Soon after I started this blog, a family friend asked me to write a post about why I became a scientist. Pretty much all of those reasons lie with my mom and my dad, both very impressive scientists. And since today would have been my dad’s birthday, it seems like the right time to delve into his role.
My dad, Oliver G. Selfridge, truly was a remarkable man, in his own right. Go ahead, check out his Wikipedia page. I’ll wait.
Of course, the things we love and remember about our parents often have very little to do with what the rest of the world sees and remembers. Of his many enduring legacies, I most cherish our shared love of the mountains, of the sea. A shared joy of skiing fast. A shared insatiable curiosity.
He, more than anyone I have ever known, asked questions. My dad wanted to know the world, to understand how it was put together. Every aspect interested him, no part of knowledge ever seemed boring to him. No fact was too small to be worth knowing, no question ever seemed too trivial.
What’s the average temperature in Boston in January?
Why does rime form?
Why are there seven days in a week?
How do you say ‘Olivia’ backwards?
He delighted in learning things.
Intellectual cul-de-sacs? Big conceptual thoroughfares? Both were fascinating. Yet, despite everything he knew (which was a lot), he never lost his child-like wonder at the universe. There is such pure joy in discovering why something is true, such satisfaction in finally being able to make order where there used to be only data.
I have a memory of him sitting on the sofa with his atlas open, looking at the highest elevations in various countries, and learning the longitudes and latitudes of cities. Why? Just because. It’s nice to know where the highest point in the Cotswolds is.
His desire to understand, and his joy at understanding, seemed to be all that mattered. Perhaps because of this, my dad was also one of the most intellectually courageous people I have known. He did not fear failing to solve a puzzle,—I’m not even sure if he really, ever, understood that fear of looking ‘stupid’.
Just like he did not fear the Sunday New York Times magazine crossword puzzle, he did not shy from asking and tackling big, hard questions:
How do we get computers to desire solving a problem?
How should we teach children mathematics so that they enjoy it?
Being intellectually unafraid is so important. Not just for being a scientist, but for learning, in general, because, after all, there are an infinite number of problems that we do not yet understand. Often they can loom before us like unscaled mountains, tricky and menacing and unknown. There are Hinterstoisser traverses and dead ends and false summits. But my dad never seemed to worry about failed attempts or choosing the wrong ascent route or becoming lost—he just strode forward, purposeful and unafraid.
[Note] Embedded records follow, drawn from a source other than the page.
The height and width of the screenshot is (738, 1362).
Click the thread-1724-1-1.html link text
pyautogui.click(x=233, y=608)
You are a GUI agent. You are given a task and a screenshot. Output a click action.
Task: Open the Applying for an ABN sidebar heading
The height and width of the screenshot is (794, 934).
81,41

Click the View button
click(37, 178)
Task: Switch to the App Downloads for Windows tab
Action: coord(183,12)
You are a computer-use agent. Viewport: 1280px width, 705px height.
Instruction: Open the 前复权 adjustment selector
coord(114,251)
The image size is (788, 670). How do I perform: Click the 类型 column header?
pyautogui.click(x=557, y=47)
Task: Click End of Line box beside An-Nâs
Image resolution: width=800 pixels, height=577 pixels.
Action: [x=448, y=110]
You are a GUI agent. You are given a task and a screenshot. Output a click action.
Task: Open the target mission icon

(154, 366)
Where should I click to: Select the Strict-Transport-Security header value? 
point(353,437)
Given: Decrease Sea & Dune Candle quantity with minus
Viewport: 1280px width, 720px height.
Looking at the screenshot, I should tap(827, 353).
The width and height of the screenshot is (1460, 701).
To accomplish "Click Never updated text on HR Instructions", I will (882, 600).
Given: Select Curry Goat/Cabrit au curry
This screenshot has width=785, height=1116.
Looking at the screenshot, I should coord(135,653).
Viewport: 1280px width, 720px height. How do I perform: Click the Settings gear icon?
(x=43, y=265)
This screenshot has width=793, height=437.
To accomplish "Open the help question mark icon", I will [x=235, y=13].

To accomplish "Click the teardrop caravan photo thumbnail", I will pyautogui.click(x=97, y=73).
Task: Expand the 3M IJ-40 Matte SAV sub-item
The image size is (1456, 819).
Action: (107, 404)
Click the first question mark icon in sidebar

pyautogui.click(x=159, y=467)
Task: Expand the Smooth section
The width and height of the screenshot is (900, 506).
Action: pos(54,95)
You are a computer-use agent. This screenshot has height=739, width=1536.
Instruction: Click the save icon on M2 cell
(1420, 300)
One night, when I was in fifth or sixth grade, we had just gone through solving the quadratic equation. We went out to our favorite Chinese restaurant for dinner, and over the moo-shu pork, he said, There’s also a cubic equation. And a quartic equation. He paused here, taking a sip of jasmine tea (always the showman!). But, you know, there’s no general quintic equation. This, I responded, was pretty cool. Then he said, Showing that is too complicated for you right now, and so is solving the quartic equation. How about solving the cubic equation? Well, I think you won’t be able to do it, but you should try.
And so I did. For about a week. Until I had to acknowledge my defeat. But, you know, I didn’t mind at all. In fact, I loved it. The whole time I felt like I was doing something real. I was exploring the unknown. What a thrilling, addicting experience!
My dad had one additional super-power: that uncanny ability to explain concepts to anyone and to share his delight in those concepts. He could distill complicated ideas to their very essence. To anyone. It was amazing.
And he made it fun with this unmistakable touch of whimsy.
I can’t tell you how many times he explained a mathematical trick (like an easy way to take the square of a number ending in five) to a waitress or a cashier at the grocery store or one of my friends. And so they—people who perhaps had never, not even once thought of math as ‘fun’ until that conversation—learned something, they enjoyed it, they were happy to have learned it from him. Even now, years later, old friends remind me of “that time when Oliver taught me how to…”
So why did I become a scientist? My dad’s influence is everywhere. He taught me to ask questions, to try to understand, and to rejoice in the universe.
Or as my mom put it, It’s the family business.
A mind without learning is not a mind at all.
-Oliver G. Selfridge, 1996 interview
Yes, we do have a photo of him there.